最初から叶わないと捨て身でぶつかって来たのだから、当然の反応といえば当然なのだろう。
くそ、可愛いじゃねぇか。

「ばれるといろいろ面倒だからな」
「…あい」
「お前のためだ」
「ふぁい」
…もっとまともな返事は出来んのか。

初めは勢いに圧倒されたが、腕の中でめそめそする彼は、やっぱり年相応の子供だ。
注がれる愛情と同等のものを、返してやれるかは俺にもまだわからないが、もっともっと自分の手で泣き顔以外の色んな顔を、させてやりたいと思った。

「告白の…返事は後でする」
「…ん、はい…」

コイツのとびきりの笑顔はきっと、悶えるほど可愛いのだろう。
見たことは無いが、それだけはわかる。


会った瞬間、リヴァイ先生!と言われたので頭をべしんと叩いた。
そうしたらエレンがものすごく照れながら、リヴァイさん、と呼ぶのだ。こっちも照れて大変だった。
俺はいい年して、若いのと何をやっているのだろう。

エレンがえへへとはにかむので、路上でそのまま胸ぐらを掴んでキスをしてやった。
俺よりデカく成長してるやつが悪い。

顔を寄せると、涙で赤く腫れた目縁が、先程の告白を思い出させて、愛おしくなった。
初めて重ねた唇はおかしいくらいに熱くて、柔らかくて、恋愛なんて忘れかけていた俺でさえ、正直たまらない。

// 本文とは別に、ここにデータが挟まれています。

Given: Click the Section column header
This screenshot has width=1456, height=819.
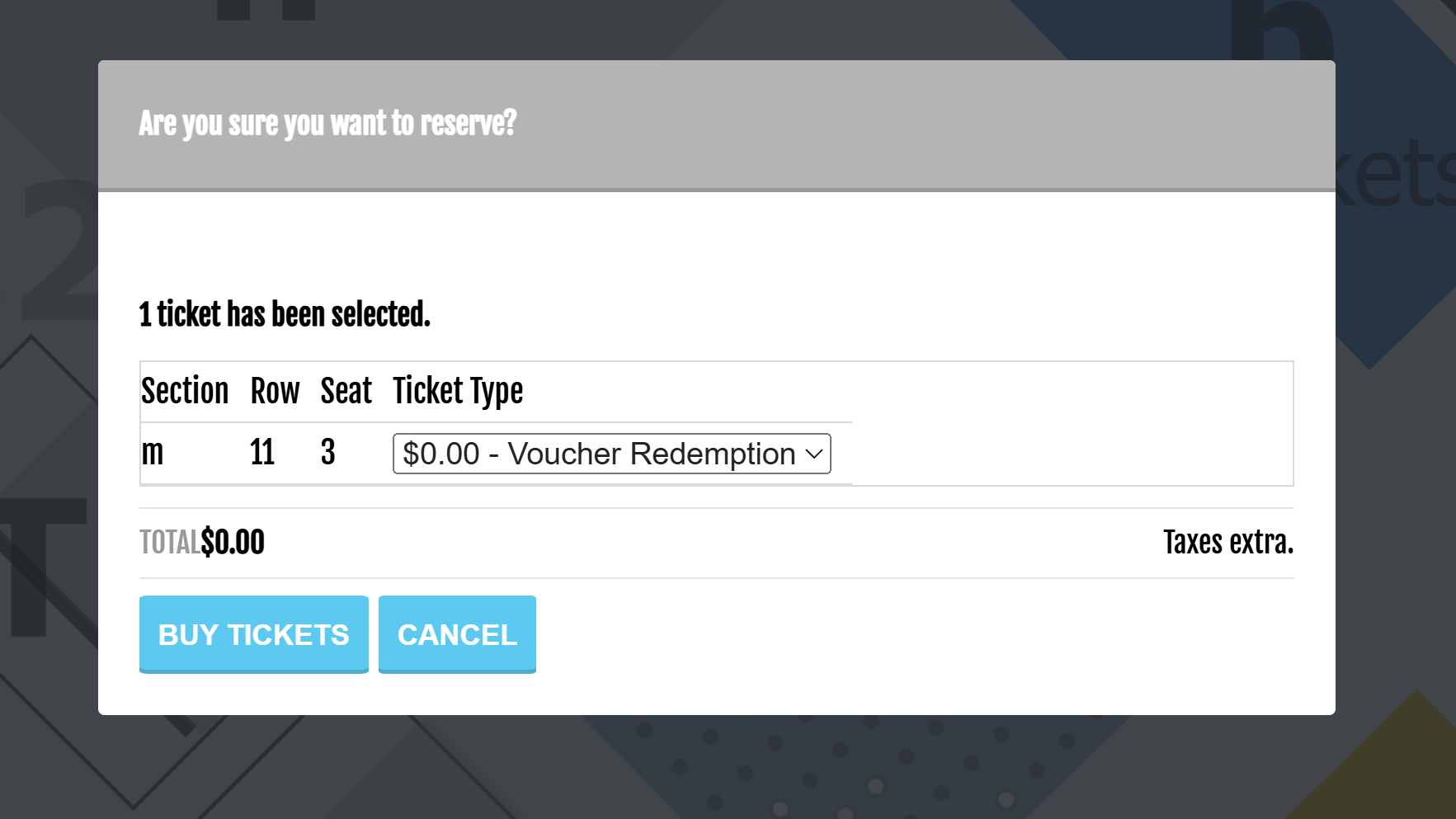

これが返事だ、と言い放てば、エレンが大きな瞳をぱちくりさせて、とびきりの笑顔で一言。
「せんせー、だぁーーいすき!」
と、リヴァイの目の前で、無邪気に笑った。

禁止と言ったのに、先生と呼ばれたのは全く耳に残らず、今すぐどうにかしてやりたいのを静かに悶える他には、今の俺に与えられた選択肢は無いのだ。